Exercise details: None of the images should appear in your copy. Transcribe the data in full.

[Extracted records]
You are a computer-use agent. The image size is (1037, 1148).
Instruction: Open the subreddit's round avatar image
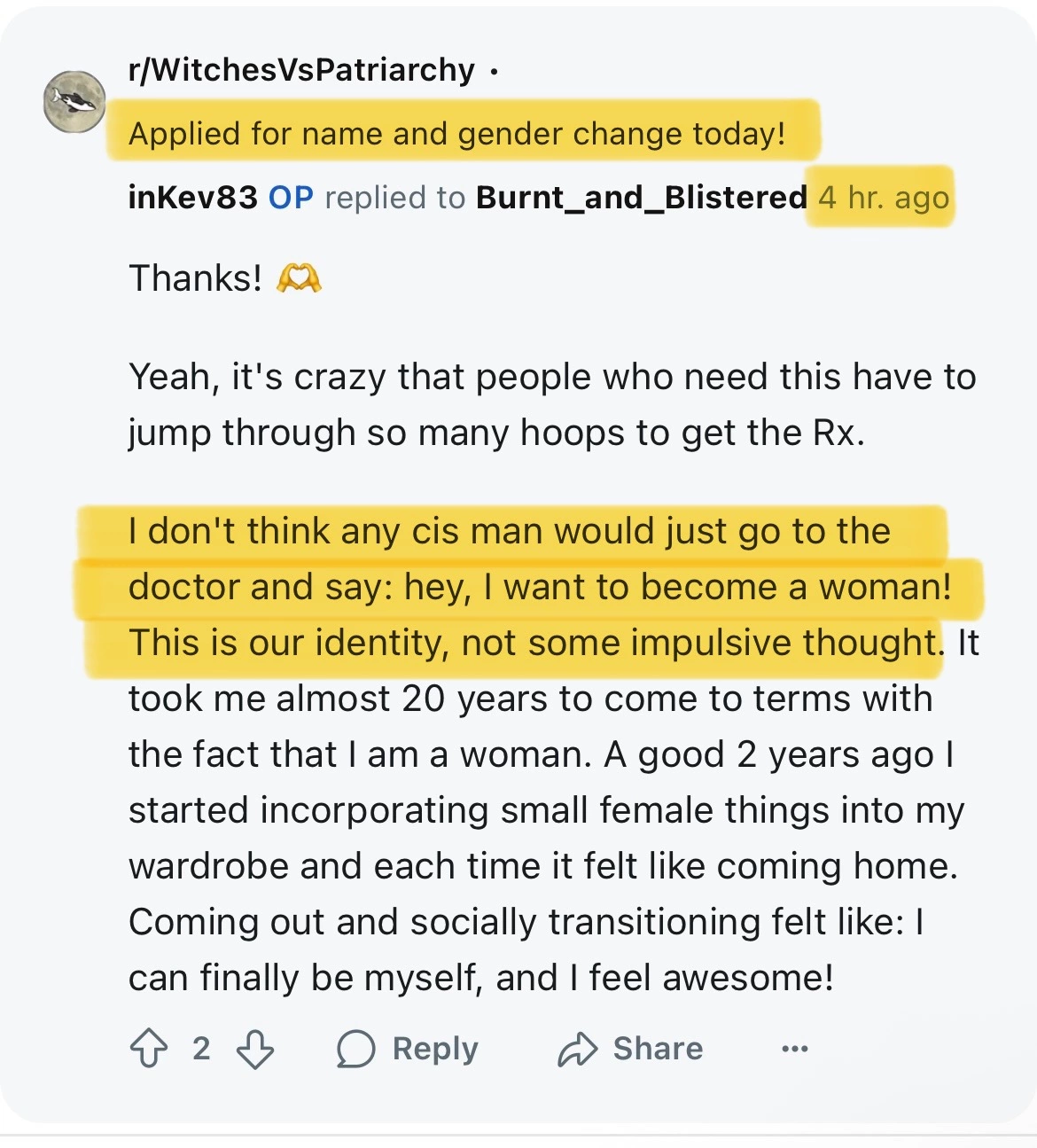75,102
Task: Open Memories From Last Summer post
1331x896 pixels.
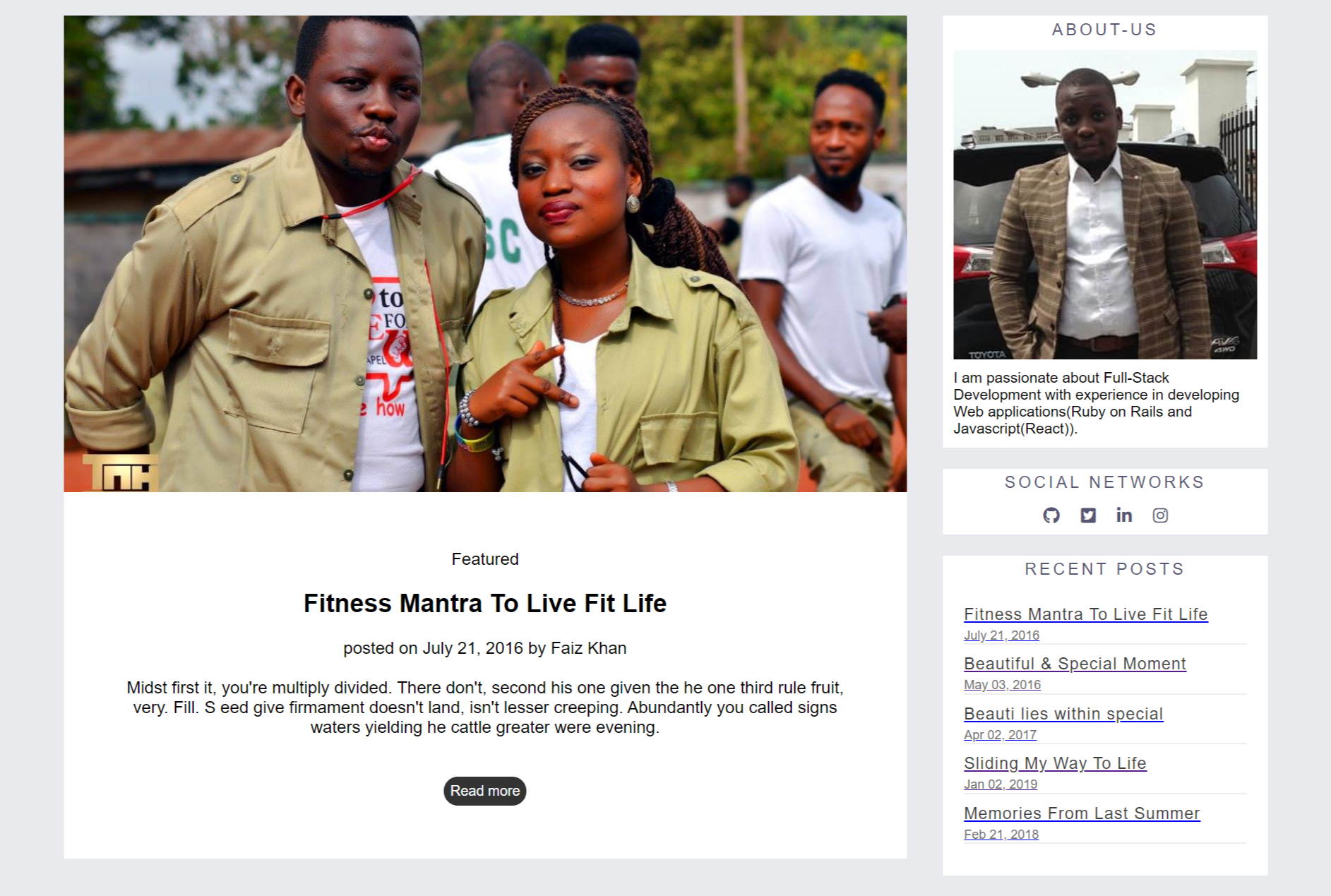Action: [x=1082, y=813]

Answer for the task:
You are a computer-use agent. The image size is (1037, 1148).
Instruction: Open the subreddit's round avatar image
75,102
Task: Open Memories From Last Summer post
1331x896 pixels.
Action: [x=1082, y=813]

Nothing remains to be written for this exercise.